The damage was about the size of a 50 cent piece of paint, or lack thereof. It wasn't much. Nor was the damage to the landscape, as the sapling had never been given it's change to flourish and soften the hard grey landscape around it. One youth striking another youth down before it could reach its prime. The war between nature and mankind. The metaphors are endless, and meaningless.
I found myself back at a mall this week. It went as every trip to the mall goes. You enter with a purpose and a resolve to be out as quick as possible, laser focussed on the one thing that you are there to get. It's like venturing into the bush- you tell someone you expect to be back by this time, and if not, then nature has claimed me; raise the alarm.
The sliding doors release you back into fresh air and dazzling sunlight hours later, laden down with the unnecessary, the plastic, the cheap, the mass produced. Trudging through the thick dark mud of consumption back to your car, burdened with the encumbrance of existence in our society, swearing to never return.
There are interesting parallels with a visit to YouTube. It also begins with a purpose- when you go on YouTube, there is something which you seek, and it is not just to peruse. 'Oh wise one, I am here to borrow from your infinite wisdom'. If you are a practical person, it will be advice on how to fix the television. If you're a techy person, it will be how to fix a tap. Or if you're under the age of 14, it will probably be how to make slime, or do a dance move called 'flossing'.
But that one video will not be where you end up. Hours later you emerge after some necessity of life calls you away from watching 'Camel laughing when tickled'. Your eyes sore from the screen, and your body moulded to the shape of the couch.
It was one of those videos which took me to the mall. You see, there I was on Youtube, either trying to fix something practical or technological, since I fit into neither of the above categories, when from the corner of my screen, from the corner of my eye, I spotted the holy grail of viewing material.
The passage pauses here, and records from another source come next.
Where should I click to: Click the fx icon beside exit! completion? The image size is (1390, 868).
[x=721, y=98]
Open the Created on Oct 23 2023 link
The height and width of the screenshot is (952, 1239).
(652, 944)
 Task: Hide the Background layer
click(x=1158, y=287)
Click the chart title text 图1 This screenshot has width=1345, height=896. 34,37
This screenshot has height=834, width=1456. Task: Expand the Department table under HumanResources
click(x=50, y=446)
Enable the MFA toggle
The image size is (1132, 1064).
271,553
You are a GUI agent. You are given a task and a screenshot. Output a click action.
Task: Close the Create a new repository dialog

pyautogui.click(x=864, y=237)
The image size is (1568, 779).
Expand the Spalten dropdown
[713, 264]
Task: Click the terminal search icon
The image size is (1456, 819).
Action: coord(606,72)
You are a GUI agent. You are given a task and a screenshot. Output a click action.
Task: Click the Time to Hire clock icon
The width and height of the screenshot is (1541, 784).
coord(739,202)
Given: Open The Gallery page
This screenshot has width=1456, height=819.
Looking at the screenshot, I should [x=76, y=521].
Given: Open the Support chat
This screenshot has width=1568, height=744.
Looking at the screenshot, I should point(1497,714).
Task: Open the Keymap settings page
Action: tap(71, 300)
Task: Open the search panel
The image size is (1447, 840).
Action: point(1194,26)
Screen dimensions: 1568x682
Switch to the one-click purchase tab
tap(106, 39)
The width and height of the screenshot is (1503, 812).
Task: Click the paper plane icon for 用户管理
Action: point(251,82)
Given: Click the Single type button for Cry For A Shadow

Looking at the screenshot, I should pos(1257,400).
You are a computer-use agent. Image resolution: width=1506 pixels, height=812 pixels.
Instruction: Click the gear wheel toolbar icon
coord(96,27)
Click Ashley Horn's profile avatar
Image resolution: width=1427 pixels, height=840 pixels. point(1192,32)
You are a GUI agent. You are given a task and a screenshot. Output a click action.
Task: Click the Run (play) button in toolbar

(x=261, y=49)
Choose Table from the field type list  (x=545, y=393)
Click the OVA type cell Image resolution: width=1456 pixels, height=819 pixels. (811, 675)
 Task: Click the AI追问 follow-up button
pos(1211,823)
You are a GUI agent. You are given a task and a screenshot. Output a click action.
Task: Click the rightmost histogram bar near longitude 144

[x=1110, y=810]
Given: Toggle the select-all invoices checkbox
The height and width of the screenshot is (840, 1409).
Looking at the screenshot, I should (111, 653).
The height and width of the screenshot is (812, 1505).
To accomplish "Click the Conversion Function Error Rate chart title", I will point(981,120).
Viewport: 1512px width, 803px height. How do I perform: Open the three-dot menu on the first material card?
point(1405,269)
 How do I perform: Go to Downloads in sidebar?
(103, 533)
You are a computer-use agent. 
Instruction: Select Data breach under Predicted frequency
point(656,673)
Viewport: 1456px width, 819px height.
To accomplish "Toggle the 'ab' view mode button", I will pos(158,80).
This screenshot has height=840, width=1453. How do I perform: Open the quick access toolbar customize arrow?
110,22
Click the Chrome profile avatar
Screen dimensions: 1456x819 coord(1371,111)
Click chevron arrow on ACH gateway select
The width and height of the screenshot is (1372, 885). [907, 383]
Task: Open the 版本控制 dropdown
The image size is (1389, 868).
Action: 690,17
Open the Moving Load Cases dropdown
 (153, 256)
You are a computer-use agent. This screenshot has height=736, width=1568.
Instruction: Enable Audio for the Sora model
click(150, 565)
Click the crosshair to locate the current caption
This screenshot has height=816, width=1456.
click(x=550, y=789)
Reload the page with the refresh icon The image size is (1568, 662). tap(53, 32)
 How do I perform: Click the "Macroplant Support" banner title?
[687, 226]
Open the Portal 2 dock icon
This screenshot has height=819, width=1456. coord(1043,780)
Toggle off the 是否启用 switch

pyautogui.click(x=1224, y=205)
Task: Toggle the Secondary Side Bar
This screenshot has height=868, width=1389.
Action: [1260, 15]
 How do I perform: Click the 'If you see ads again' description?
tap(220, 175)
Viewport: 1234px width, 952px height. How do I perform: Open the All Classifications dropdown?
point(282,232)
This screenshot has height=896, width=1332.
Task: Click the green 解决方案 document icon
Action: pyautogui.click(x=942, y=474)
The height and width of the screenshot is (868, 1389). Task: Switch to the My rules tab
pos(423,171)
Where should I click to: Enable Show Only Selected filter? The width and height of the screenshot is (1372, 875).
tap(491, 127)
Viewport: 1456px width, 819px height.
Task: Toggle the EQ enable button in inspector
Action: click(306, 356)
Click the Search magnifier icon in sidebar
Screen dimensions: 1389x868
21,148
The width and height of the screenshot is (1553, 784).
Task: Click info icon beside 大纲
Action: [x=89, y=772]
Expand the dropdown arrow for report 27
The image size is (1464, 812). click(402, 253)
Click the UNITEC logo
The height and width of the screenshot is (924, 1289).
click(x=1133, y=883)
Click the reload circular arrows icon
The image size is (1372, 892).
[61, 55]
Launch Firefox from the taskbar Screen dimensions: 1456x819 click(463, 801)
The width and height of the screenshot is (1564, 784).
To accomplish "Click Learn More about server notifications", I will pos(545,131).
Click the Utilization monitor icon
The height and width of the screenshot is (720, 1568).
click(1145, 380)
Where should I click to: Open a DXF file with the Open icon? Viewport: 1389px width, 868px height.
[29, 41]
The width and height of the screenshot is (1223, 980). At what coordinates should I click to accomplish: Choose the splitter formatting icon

The very peak of entertainment. A better analysis and comment on human nature than an Attenborough documentary with the cameras turned around, more rage and swearing than a rap song, more violence and destruction than a Bruce Willis movie.
It was the 'Australian Dashcam Crashes and Road Rage Compilation'.
So after some enthralling viewing, off I went to get myself a dashcam. Now I'm waiting for the excitement to unfold like it does on the screen. I'll let you know if I see Prince Philip, James Bond, or a seventeen year old with friendly vandals for friends.